Exercise description: Your answer must contain each line of the data, copied exactly.

======== Data for processing ========

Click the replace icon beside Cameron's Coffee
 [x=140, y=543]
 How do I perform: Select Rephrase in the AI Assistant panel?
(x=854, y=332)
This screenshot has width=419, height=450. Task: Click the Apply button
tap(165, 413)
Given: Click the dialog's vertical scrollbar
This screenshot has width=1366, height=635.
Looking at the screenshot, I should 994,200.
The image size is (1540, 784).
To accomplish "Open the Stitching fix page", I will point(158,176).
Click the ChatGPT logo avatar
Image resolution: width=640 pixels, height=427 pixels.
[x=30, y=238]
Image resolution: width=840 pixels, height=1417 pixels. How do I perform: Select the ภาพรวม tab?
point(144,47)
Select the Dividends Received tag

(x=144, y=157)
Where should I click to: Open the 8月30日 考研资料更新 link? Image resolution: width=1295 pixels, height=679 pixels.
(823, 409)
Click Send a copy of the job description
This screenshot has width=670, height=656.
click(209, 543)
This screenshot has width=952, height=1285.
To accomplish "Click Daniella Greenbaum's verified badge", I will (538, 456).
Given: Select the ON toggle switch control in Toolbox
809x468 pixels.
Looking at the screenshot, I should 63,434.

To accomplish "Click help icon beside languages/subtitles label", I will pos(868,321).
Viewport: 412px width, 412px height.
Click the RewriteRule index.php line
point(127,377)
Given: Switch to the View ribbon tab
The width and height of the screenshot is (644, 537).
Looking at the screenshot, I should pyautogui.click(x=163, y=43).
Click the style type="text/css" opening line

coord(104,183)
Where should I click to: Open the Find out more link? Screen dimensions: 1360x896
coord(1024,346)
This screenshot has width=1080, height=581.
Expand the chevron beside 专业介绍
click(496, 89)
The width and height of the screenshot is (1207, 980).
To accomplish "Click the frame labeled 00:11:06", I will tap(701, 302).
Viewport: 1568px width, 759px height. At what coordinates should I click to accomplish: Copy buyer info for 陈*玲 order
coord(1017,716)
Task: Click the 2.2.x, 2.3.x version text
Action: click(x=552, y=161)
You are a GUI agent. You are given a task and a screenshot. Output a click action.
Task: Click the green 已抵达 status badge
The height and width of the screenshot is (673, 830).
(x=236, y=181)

========

Output of the exercise:
Click the replace icon beside Cameron's Coffee
 [x=140, y=543]
 How do I perform: Select Rephrase in the AI Assistant panel?
(x=854, y=332)
This screenshot has width=419, height=450. Task: Click the Apply button
tap(165, 413)
Given: Click the dialog's vertical scrollbar
This screenshot has width=1366, height=635.
Looking at the screenshot, I should 994,200.
The image size is (1540, 784).
To accomplish "Open the Stitching fix page", I will point(158,176).
Click the ChatGPT logo avatar
Image resolution: width=640 pixels, height=427 pixels.
[x=30, y=238]
Image resolution: width=840 pixels, height=1417 pixels. How do I perform: Select the ภาพรวม tab?
point(144,47)
Select the Dividends Received tag

(x=144, y=157)
Where should I click to: Open the 8月30日 考研资料更新 link? Image resolution: width=1295 pixels, height=679 pixels.
(823, 409)
Click Send a copy of the job description
This screenshot has width=670, height=656.
click(209, 543)
This screenshot has width=952, height=1285.
To accomplish "Click Daniella Greenbaum's verified badge", I will (538, 456).
Given: Select the ON toggle switch control in Toolbox
809x468 pixels.
Looking at the screenshot, I should 63,434.

To accomplish "Click help icon beside languages/subtitles label", I will pos(868,321).
Viewport: 412px width, 412px height.
Click the RewriteRule index.php line
point(127,377)
Given: Switch to the View ribbon tab
The width and height of the screenshot is (644, 537).
Looking at the screenshot, I should pyautogui.click(x=163, y=43).
Click the style type="text/css" opening line

coord(104,183)
Where should I click to: Open the Find out more link? Screen dimensions: 1360x896
coord(1024,346)
This screenshot has width=1080, height=581.
Expand the chevron beside 专业介绍
click(496, 89)
The width and height of the screenshot is (1207, 980).
To accomplish "Click the frame labeled 00:11:06", I will tap(701, 302).
Viewport: 1568px width, 759px height. At what coordinates should I click to accomplish: Copy buyer info for 陈*玲 order
coord(1017,716)
Task: Click the 2.2.x, 2.3.x version text
Action: click(x=552, y=161)
You are a GUI agent. You are given a task and a screenshot. Output a click action.
Task: Click the green 已抵达 status badge
The height and width of the screenshot is (673, 830).
(x=236, y=181)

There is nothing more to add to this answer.